== Problem requirements ==
Every line of the listing below needs to be reproduced exactly.
---
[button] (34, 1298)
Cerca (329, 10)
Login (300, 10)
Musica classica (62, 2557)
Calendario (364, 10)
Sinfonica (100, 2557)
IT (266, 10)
---
== Reply ==
[button] (34, 1298)
Cerca (329, 10)
Login (300, 10)
Musica classica (62, 2557)
Calendario (364, 10)
Sinfonica (100, 2557)
IT (266, 10)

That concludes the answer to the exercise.